--- begin Material for this exercise ---

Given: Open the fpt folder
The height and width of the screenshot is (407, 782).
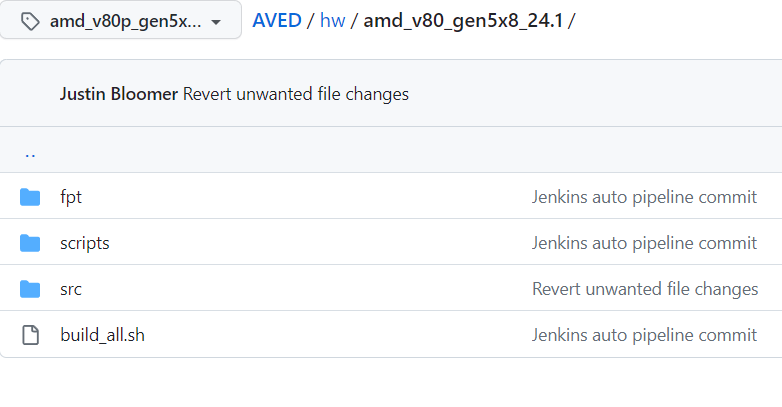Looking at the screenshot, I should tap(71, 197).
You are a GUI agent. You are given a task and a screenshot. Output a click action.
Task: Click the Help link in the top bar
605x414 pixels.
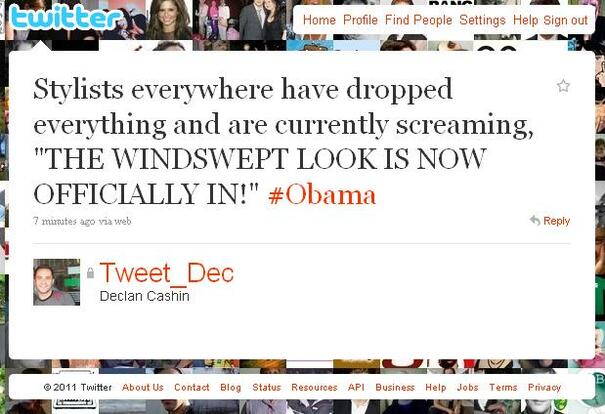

--- end Material for this exercise ---

Stated problem: Write out the lines above word for word, omitting the pictures.

Reply to the task:
Given: Open the fpt folder
The height and width of the screenshot is (407, 782).
Looking at the screenshot, I should tap(71, 197).
You are a GUI agent. You are given a task and a screenshot. Output a click action.
Task: Click the Help link in the top bar
605x414 pixels.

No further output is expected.